CHECKING-IN TO | CABANA TRAVEL | WORLD OF CABANA
A hidden Maltese house with Venetian roots and a distinctly Cabana sense of charm, Casa Bonavita brings together baroque grandeur, painterly interiors, lush gardens and unfussy Mediterranean hospitality. In the quiet village of Attard, Sophie Goodwin checks-in to a hotel that's been years in the making, and is well worth the wait.
BY SOPHIE GOODWIN | CABANA TRAVEL | 19 MAY 2026

The hand-painted Valletta Bar at Casa Bonavita, Malta
The smart money on Malta has long been on Valletta: the UNESCO-listed baroque capital, recently wonderfully revived. But Attard, ten minutes inland, is where people who actually know the island tend to reside: a village of narrow limestone streets, handwritten signs advertising oranges from garden groves, and the President quietly installed at San Anton Palace down the road.
Casa Bonavita sits here too, behind an unassuming facade that gives nothing away. Built in 1715 as the country residence of a Francophile family with Venetian roots, it was bought in 2010 by Suzanne and Christopher Sharp (founders of The Rug Company, whose collaborations with Alexander McQueen, Vivienne Westwood, and Marni’s Consuelo Castiglioni made them something of a legend in the design world). The pair have patiently and lovingly transformed it ever since.
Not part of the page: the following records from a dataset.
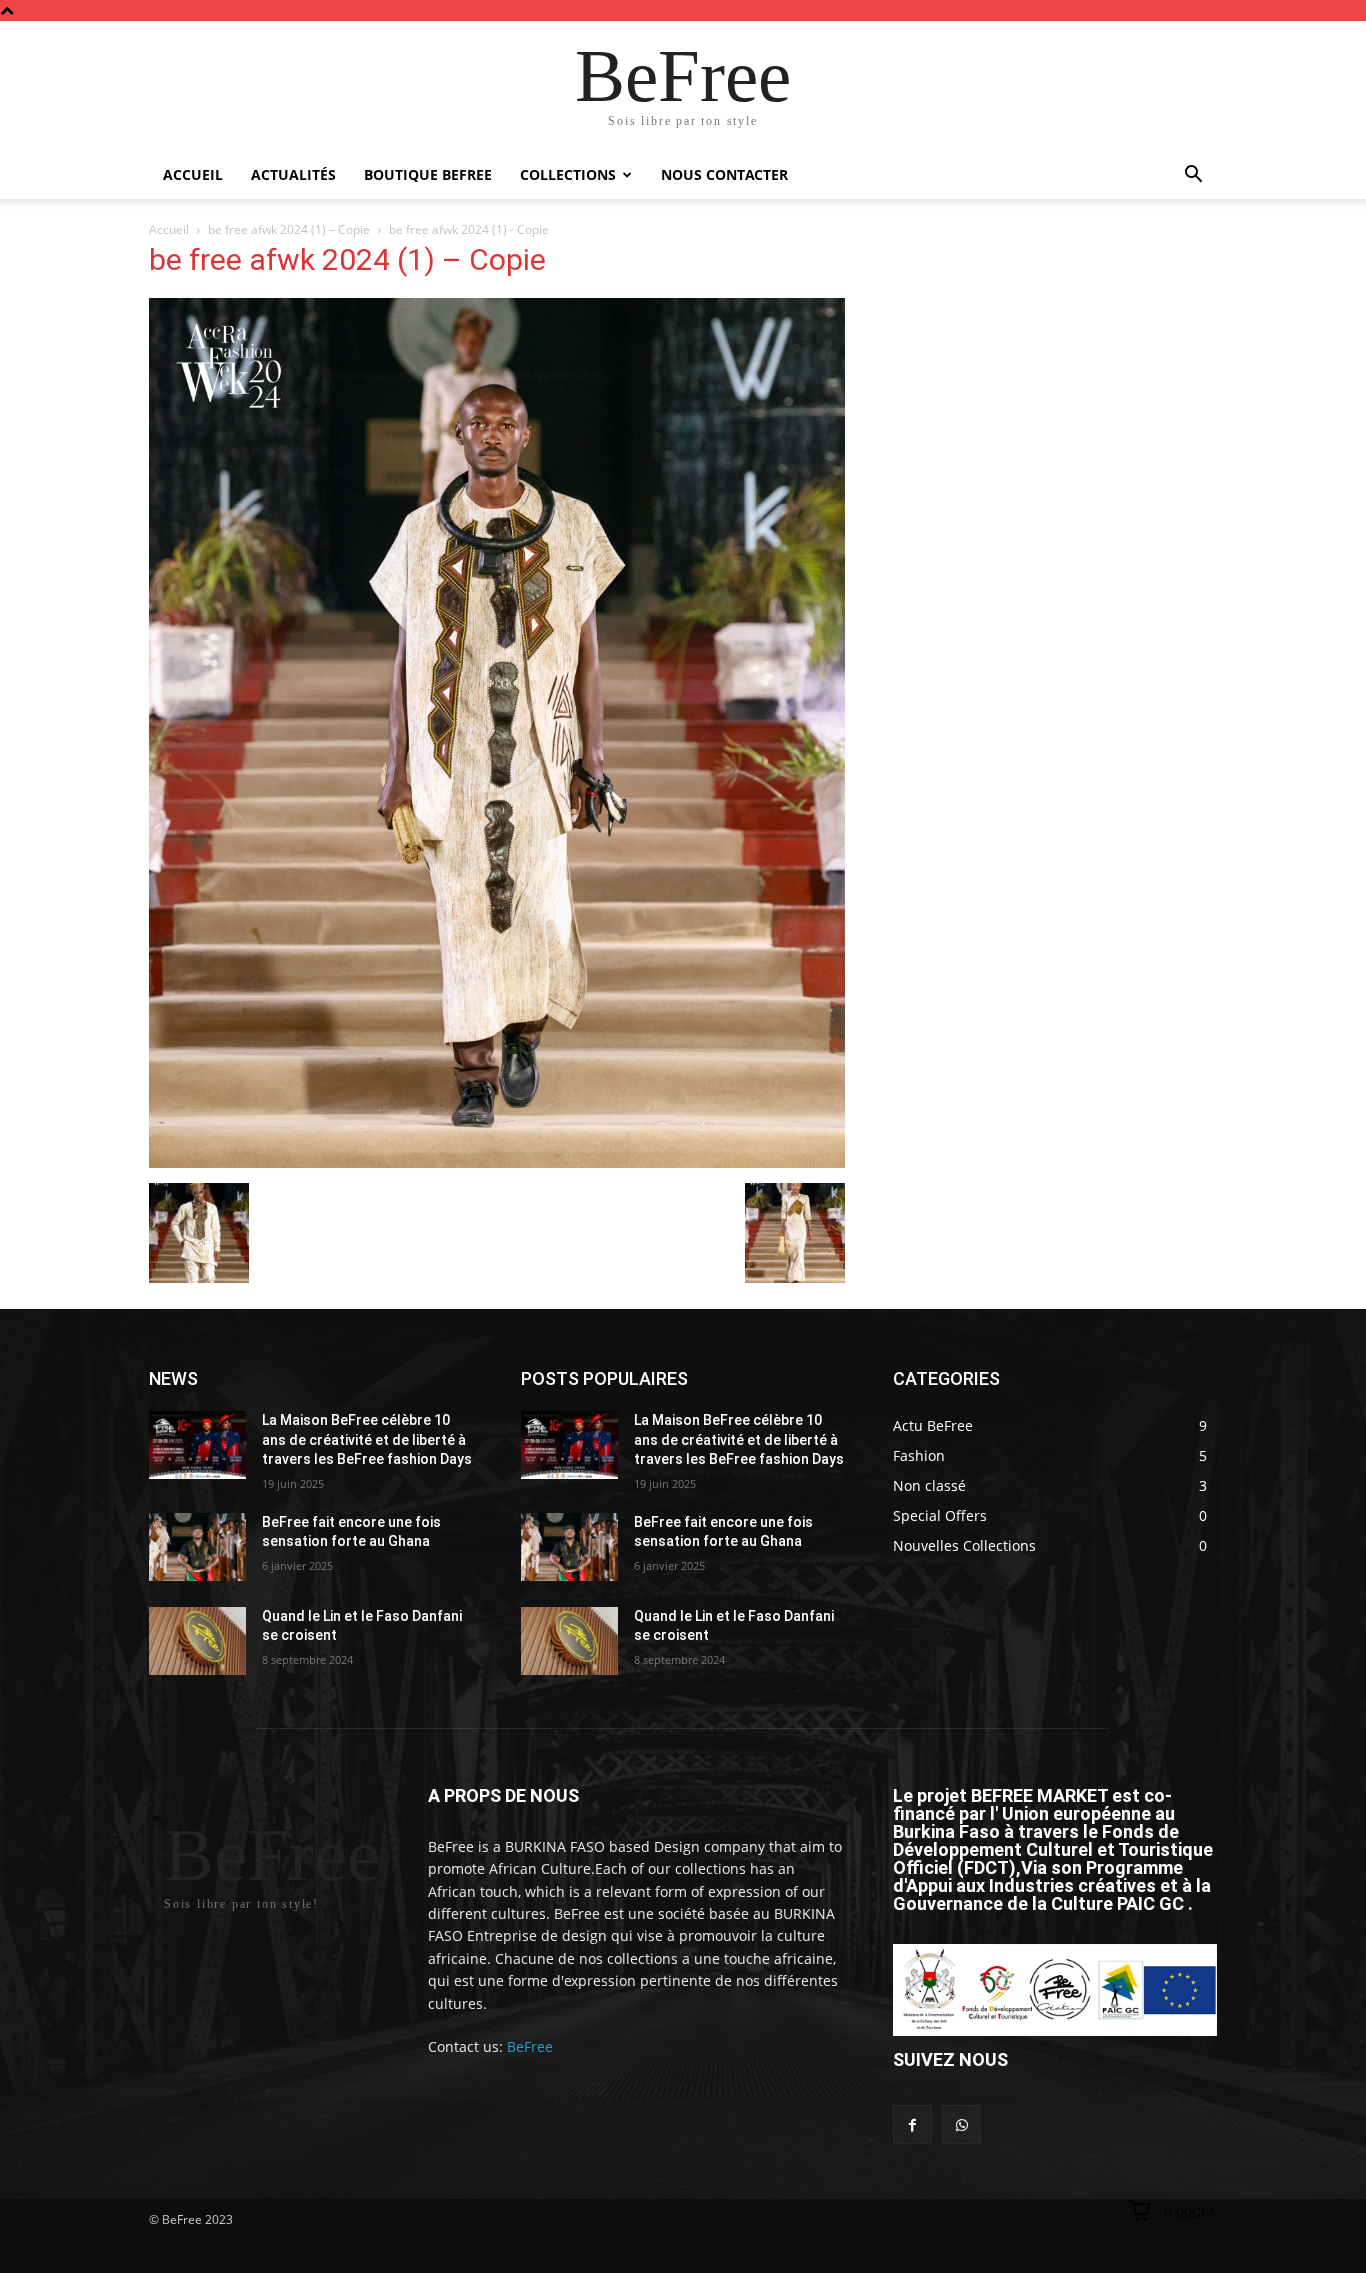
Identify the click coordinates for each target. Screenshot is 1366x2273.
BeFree (530, 2046)
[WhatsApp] (961, 2124)
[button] (1193, 176)
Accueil (193, 174)
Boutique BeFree (428, 174)
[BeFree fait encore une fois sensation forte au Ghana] (197, 1547)
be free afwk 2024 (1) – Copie (289, 229)
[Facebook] (912, 2124)
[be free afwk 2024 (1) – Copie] (497, 1162)
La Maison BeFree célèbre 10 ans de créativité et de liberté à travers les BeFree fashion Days (367, 1439)
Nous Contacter (724, 174)
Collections (568, 174)
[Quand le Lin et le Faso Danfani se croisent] (197, 1641)
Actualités (293, 174)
A decade is a long time to wait for a hotel to open but, having now stayed here, I confirm it was worth the wait.

Owners and restorers of Casa Bonavita, Suzanne and Christopher Sharp.
You enter through the former stables, their walls painted with potted orange trees and fantasy coats of arms, which sets the tone immediately: this is a house that has been done with wit and without anxiety. The hallway has 19th-century frescoed ceilings, baroque furnishings and an Aubusson carpet; the garden beyond that is dense with date palms, classical statuary, hot-pink bougainvillea and a fountain newly primed to flow.
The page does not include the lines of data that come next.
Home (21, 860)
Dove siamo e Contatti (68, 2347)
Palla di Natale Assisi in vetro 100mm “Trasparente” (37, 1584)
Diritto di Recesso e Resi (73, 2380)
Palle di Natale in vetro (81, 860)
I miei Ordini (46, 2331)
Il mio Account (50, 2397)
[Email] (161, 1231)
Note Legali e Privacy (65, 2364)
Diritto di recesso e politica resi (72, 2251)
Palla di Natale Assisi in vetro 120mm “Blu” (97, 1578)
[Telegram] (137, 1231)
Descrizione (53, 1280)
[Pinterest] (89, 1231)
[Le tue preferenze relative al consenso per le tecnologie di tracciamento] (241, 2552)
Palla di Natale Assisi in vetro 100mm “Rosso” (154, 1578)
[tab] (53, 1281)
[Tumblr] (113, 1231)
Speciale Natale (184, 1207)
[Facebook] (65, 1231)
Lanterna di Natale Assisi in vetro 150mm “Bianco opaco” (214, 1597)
Italian muralists Alfonso Orombelli and Luna Aulehla Greppi spent six weeks on the dining room ceiling alone, restoring the verdant atmosphere of what was once an open courtyard, with results that have the impressionistic softness of Monet’s Deauville, all dappled greens and soft botanicals. Rattan chairs, intimate tables and arches opening onto a flagstone courtyard shaded by orange trees.
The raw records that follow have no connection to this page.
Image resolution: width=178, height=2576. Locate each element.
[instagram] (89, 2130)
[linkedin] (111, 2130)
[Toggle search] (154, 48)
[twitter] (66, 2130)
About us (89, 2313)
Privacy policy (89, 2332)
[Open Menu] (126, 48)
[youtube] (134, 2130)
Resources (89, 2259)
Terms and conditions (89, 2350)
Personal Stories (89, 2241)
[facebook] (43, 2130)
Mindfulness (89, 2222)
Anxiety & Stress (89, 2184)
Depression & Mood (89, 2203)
One eats very well here; the kitchen is led by Executive Chef Dex Oseman, whose training at The River Café is evident. His dishes are ingredient-led, unfussy, Mediterranean in the most honest sense, and with seasonal Maltese produce handled with classical European technique. The House Kitchen, a lived-in space clad in Sicilian tiles with a Lacanche range, operates on a cheerful open-house policy: pastries baking in the morning, orange tarts cooling on the table, someone always available for tea or something stronger.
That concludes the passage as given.